We will use our understanding of the graph symmetries to come up with an effective inductive bias to learn graph data. That is, a way to restrict the linear transformations in the MLP so to achieve neural networks that are by construction invariant to the graph symmetries, without compromising the expressive power of the model. Similarly to the image case discussed above, trying to consider linear transformations of graph data $X\in\mathbb{R}^{n\times n}$ that are invariant, i.e., $L(p\cdot X) = L(X)$, leads to a poor space of operators: basically such $L$ are operators belong to a two-dimensional vector space containing summing the diagonal and summing the off diagonal of $X$. So for instance, networks using only such invariant layers could not distinguish two graphs if they have the same number of nodes and edges, which is of course not satisfying for learning interesting functions of graphs.
Exactly as in the image case, remedy comes from considering (the larger space of) equivariant operators, namely linear operators satisfying $L( p\cdot X) = p\cdot L(X)$ for all $p,X$. As for images, we will consider neural networks defined by composing several equivariant layers $\mathcal{L}_i$, followed by a single invariant layer, $\mathcal{H}$, and an MLP, $\mathcal{M}$, namely $f(X)=\mathcal{M}\circ \mathcal{H}\circ \mathcal{L}_k\circ \cdots \circ \mathcal{L}_1(X)$. $f$ is by construction an invariant function, namely satisfies $f(p\cdot X)=f(X)$. We call this network Invariant Graph Network (IGN) and discuss its properties next, but first we need to characterize the space of equivariant and invariant linear maps between tensors.
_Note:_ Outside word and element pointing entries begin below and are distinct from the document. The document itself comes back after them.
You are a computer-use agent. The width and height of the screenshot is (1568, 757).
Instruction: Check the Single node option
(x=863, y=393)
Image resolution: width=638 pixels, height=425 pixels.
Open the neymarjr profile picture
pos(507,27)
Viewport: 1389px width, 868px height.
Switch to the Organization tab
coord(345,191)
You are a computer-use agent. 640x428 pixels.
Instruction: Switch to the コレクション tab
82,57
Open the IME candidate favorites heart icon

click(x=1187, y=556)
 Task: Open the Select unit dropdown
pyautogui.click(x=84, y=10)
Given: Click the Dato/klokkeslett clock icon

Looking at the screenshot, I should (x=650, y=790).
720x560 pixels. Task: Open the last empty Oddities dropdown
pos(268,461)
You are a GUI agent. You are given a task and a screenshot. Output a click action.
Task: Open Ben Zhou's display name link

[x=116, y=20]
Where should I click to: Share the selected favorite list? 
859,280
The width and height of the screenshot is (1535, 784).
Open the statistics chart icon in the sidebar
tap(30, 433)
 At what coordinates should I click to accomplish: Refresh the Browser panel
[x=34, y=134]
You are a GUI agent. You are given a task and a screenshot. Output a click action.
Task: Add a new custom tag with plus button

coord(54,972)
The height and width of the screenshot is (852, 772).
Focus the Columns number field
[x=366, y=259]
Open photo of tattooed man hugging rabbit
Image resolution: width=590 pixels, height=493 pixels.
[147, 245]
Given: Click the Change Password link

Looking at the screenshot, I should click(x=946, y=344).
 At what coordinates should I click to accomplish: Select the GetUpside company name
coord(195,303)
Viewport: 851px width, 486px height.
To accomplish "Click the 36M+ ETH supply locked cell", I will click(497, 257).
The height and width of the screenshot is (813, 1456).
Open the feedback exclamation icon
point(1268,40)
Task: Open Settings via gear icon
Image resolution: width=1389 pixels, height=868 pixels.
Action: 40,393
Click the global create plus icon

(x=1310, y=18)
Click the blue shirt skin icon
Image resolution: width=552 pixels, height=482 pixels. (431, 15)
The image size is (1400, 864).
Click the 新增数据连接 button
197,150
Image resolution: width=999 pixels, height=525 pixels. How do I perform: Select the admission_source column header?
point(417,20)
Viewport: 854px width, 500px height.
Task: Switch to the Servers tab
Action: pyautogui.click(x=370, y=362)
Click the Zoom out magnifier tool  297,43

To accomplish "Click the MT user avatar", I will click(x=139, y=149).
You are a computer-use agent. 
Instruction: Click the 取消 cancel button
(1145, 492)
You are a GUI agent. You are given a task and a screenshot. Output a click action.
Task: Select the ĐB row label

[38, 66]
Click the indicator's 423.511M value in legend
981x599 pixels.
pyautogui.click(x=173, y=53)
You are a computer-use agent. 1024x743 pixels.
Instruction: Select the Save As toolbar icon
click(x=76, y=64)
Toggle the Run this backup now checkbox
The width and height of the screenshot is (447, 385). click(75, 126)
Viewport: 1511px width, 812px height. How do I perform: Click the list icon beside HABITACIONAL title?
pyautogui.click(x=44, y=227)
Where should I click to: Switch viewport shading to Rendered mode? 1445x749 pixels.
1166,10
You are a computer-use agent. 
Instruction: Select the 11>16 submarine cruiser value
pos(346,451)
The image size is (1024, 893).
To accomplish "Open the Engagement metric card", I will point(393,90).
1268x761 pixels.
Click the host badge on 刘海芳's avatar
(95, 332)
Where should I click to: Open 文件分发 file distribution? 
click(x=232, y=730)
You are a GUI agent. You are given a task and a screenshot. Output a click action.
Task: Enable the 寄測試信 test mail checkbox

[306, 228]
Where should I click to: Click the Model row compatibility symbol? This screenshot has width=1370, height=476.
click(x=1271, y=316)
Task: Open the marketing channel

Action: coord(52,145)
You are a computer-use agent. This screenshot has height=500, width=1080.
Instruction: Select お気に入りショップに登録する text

Note that in an IGN the hidden variables can be arbitrary tensors, $Y\in\mathbb{R}^{n^k}$ , even when the input tensors are of a lower order than $k$. Indeed, equivariant linear operators can map between different order tensors $\mathbb{R}^{n^k}\rightarrow \mathbb{R}^{n^l}$. For example, consider an IGN that receives an input graph tensor but learns information attached to triplets of nodes, then it would require a layer mapping order-2 tensor (i.e., matrix), $\mathbb{R}^{n^2}$, to order-3 tensor, $\mathbb{R}^{n^3}$. Another example is a network that takes in only set information (data only on nodes) in $\mathbb{R}^{n}$ and learns information on pairs of elements, $\mathbb{R}^{n^2}$. From now on, the term $k$-IGN will be used for describing an IGN with a maximal inner tensor degree of $k$.

Linear equivariant/invariant operators and the fixed point equations

We are looking to characterize affine transformations $\mathbb{R}^{n^k}\rightarrow \mathbb{R}^{n^l}$ equivariant ($l\geq 1$) or invariant ($l=0$) to the permutation action $X \mapsto p\cdot X$, as defined above. This is done in (Maron et al., 2019a) where the key idea is the following. Ignoring the constant part (i.e., bias) of $L$ (that can be treated in a similar way), a linear transformation $L:\mathbb{R}^{n^k} \rightarrow \mathbb{R}^{n^l}$ can be encoded as a tensor $L\in\mathbb{R}^{n^{k+l}}$. This is similar to a linear transformation $\mathbb{R}^k\rightarrow \mathbb{R}^l$ represented using a matrix in $\mathbb{R}^{k\times l}$. After applying some algebraic manipulations, the equations $L(p\cdot X) = p\cdot L(X)$ can be expressed compactly as $p\cdot L = L$; this includes both the case of linear equivariant operators ($ l\geq 1$), and linear invariant operators ($l=0$). We name these equations the fixed point equations as the space of equivariant/invariant operators $L:\mathbb{R}^{n^k} \rightarrow \mathbb{R}^{n^l}$ is characterized by all tensors $L\in\mathbb{R}^{n^{k+l}}$ that are fixed by the action of the permutation group .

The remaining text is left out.